His narrative is swift and slick as an eel. Yes, it is an exercise in the poorest of taste, but I was hypnotized until it concluded. The film goes back to the sickies of the 1980s, like Maniac or Don’t Go In The House. Titles where you spend the movie with deranged killers, and you aren’t supposed to be cheering on anyone. Ray’s horror confection is a movie about monsters made for monsters to enjoy and piss off anyone else. I do not know of any other Native American artist working in the shock genre.
We do not have enough Native American directors out there, and even the controversial ones should have their efforts supported. That being said, Dante’s Shadow of Sin has a lot of animal mutilation, costing it some points. I understand there is an animal sacrifice motif in black metal and that the cruelty to animals is another element to make you know how evil the characters are.

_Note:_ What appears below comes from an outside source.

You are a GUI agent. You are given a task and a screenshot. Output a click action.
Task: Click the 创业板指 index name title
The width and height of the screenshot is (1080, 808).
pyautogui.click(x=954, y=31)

In the novel Hannibal, author Thomas Harris builds animosity for the bad guys by hurting animals and children. It workes, but it also creates secondary trauma of innocents being abused for the audience.
“…an exercise in the poorest of taste, but I was hypnotized until it concluded.”
You can kill truckloads of humans in movies, but harming an animal, even if it is pretend, is a line it is unwise to keep crossing. I am only giving Ray a pass on this is because the animals are obvious fakes. With that said, I loved it when the dead rabbit came to life and narcs on all the eight balls of coke in its belly. That scene reminded me of the whispering rabbit in Louis Malle’s experimental masterpiece Black Moon.
I also feel that with Ray, we may have finally found a director who could adapt Joe Lansdale’s impossible-to-film novel The Nightrunners. However, if there is further reliance on animal cruelty in his future features, I will have no choice but to conclude he thinks there is something cool about it and condemn the work. Consider yourself warned, Ray. You are much better than that.
As for Dante’s Shadow of Sin, its visuals and editing are frenzied. The story, while disgusting, hypnotizes. The film is creepy and metal as f**k, just as it should be.
"…the legacy of the Cinema of Transgression lives on..."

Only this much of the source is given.